Siddhars consider that death is not at all a necessary part of or evern in human life; and that there is no law of Nature that calls for death as a necessary happening. Man dies as a result of his own traditional ignorance, fear, imitation and erroneous autosuggestion. Siddhars through their spiritual power, rearrange the molecules in their bodies in such a fashion that they get no sickness at any time; and what we call death and that it is also possible for them to make fresh bodies here, by simply re-arranging and thus changing the molecules as often as it is necessary without casting off the existing body.
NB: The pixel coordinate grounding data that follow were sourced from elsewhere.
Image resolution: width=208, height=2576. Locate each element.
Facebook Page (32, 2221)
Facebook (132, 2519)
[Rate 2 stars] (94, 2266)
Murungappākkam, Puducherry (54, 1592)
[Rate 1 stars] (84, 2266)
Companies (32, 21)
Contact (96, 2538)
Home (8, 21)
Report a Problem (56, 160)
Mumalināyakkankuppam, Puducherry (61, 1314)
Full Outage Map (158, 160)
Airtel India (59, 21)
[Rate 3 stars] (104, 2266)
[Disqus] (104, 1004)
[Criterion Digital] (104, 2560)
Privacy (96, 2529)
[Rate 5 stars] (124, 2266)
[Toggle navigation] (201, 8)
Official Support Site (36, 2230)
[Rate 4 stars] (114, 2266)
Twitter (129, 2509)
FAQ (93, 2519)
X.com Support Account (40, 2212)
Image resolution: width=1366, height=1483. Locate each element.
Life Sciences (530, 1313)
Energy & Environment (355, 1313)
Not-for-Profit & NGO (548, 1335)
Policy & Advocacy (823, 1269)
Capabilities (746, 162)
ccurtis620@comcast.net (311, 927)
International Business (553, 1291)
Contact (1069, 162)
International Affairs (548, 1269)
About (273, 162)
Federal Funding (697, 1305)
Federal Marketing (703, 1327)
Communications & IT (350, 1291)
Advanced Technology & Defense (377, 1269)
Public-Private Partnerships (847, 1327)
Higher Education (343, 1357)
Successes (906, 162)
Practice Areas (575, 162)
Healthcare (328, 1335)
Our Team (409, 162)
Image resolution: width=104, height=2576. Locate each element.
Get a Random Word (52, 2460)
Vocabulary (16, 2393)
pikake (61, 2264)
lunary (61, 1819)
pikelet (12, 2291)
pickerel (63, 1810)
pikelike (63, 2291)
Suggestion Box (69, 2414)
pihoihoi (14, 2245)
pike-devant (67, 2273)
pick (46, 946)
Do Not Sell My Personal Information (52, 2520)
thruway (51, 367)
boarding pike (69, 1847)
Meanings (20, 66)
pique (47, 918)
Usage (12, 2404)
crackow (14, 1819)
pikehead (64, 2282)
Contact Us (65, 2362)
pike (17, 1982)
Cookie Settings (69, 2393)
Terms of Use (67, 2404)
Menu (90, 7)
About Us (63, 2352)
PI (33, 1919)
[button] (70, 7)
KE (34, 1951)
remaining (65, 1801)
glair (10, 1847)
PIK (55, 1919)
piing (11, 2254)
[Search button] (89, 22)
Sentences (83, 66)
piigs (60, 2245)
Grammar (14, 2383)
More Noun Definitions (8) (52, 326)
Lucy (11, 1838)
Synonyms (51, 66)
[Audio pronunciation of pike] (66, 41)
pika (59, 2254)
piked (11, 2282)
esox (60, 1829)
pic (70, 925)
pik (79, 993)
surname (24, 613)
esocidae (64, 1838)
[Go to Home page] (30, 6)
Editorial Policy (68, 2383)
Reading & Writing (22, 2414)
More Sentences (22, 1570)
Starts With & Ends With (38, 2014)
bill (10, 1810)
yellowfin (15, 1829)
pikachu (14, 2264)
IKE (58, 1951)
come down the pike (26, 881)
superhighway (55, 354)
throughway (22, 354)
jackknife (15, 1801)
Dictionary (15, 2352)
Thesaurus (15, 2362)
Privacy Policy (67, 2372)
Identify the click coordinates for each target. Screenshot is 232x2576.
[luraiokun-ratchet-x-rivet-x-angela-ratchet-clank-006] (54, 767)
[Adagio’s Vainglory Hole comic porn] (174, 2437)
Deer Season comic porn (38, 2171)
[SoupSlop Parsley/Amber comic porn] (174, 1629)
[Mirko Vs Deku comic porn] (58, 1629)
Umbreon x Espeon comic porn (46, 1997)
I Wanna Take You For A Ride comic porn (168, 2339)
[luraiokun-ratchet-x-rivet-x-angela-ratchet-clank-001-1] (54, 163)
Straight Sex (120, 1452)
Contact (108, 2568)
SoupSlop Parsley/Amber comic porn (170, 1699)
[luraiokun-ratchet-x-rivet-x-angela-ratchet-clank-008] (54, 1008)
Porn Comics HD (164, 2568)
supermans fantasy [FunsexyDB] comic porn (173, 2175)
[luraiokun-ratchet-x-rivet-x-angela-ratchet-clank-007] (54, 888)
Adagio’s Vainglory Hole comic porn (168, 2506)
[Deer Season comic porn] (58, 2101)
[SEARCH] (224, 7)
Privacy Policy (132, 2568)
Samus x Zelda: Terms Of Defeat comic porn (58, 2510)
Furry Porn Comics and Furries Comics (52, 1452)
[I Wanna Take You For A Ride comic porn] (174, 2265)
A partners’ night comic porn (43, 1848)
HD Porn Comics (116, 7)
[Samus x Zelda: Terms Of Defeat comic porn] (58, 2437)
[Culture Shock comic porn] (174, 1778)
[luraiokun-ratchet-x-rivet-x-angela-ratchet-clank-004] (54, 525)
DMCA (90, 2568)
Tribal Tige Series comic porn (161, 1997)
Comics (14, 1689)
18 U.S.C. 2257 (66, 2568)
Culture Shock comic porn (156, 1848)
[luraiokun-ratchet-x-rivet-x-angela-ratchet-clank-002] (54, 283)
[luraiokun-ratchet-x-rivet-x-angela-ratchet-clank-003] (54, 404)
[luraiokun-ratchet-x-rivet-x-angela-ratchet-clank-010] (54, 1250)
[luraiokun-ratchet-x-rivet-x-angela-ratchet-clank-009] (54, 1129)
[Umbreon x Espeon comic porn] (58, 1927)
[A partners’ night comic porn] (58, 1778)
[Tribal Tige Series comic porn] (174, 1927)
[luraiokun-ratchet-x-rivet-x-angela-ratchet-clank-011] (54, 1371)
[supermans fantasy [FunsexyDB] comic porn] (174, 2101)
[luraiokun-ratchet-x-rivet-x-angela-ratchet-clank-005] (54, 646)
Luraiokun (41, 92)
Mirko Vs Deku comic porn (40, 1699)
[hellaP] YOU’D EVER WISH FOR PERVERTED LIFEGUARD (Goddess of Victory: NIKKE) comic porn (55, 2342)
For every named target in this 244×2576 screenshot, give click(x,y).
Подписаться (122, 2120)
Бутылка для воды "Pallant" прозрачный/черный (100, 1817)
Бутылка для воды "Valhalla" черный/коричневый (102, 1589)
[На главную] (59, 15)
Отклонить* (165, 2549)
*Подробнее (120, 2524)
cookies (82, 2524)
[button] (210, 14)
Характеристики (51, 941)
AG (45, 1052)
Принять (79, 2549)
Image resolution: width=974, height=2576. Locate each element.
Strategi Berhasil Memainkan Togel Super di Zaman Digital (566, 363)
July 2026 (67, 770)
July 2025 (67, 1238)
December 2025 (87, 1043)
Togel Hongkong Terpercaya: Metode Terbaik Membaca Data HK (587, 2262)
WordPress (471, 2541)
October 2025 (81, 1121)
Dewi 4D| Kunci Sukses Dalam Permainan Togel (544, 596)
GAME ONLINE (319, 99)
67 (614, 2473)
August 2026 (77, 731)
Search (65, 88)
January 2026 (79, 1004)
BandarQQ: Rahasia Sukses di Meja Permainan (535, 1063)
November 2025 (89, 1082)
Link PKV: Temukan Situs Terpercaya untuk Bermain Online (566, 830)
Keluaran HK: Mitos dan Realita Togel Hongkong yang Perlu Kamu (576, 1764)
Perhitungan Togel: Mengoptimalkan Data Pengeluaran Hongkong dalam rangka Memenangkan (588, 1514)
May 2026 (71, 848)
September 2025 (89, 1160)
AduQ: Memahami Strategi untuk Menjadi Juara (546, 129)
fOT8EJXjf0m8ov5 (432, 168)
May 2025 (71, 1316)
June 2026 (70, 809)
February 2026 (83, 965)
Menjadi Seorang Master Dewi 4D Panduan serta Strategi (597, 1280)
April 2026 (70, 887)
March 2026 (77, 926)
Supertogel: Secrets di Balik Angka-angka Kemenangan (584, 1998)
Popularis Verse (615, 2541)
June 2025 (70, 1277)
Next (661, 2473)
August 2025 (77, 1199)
According to western ideas, death ordinarily never occurs suddenly; but it is brought about only by degrees, the sufferer either knowing or not knowing of it. Death is neither the end of life nor the beginning of immortality but it is a continuation and transformation in matter always repeated, according to the conception of the Hindus. Death in fact can no more be an absolute end than birth is a real beginning of human life. What we call death is but a rebirth into a new life. The human body is no more than a garment of the Soul to which the former is coupled or linked by sensibility; and when this sensibility ceases to function, it may be taken as a sure sign that the Soul is departing from the body. It is only when the garment is completely worn out or seriously and irreparably injured, that the Soul quits it at once and for all. His is exactly what happens in all cases of natural death. To revive a dead person, the most powerful chains of attraction that have quitted the form body should be promptly and energetically brought together forthwith to draw the soul back to his body. If the operator can only inspire the Soul of the defunct with the potentiality of his medicine or high magnetic powers, it will certainly return to the body through the persuasion of the thaumaturgy.
So long as the blood in the body is not rendered absolutely cold and so long as the nerves can be galvanized, no man could be said to be wholly dead; and if all the essential organs of life remain undestroyed, the Spirit may be recalled either through the effects of a powerful medicine or those of a powerful Will.
While every minute atom of India's vast cultural store of human knowledge had thus been capitalized by the western nations who. Invaded and drained this Country of all her intellectual wealth, this ancient land continued to be the victim of a deliberately organized and intensely purposeful literary piracy as it were. Nevertheless, India still lives head erect and bids fair to live on for ever as the illustrious procreator and glorious possessor of all the basic elements and factors contributing to the resultant triumph of western sciences to-day; and the secret of all this fundamental basic strength lies in the fact of its being absolutely based upon a deep spiritual insight, knowledge and strength. Western medical science with all its allied sciences despite all its booming illusory success has been amply evidenced to be after all a failure without the natural basic spiritual founding.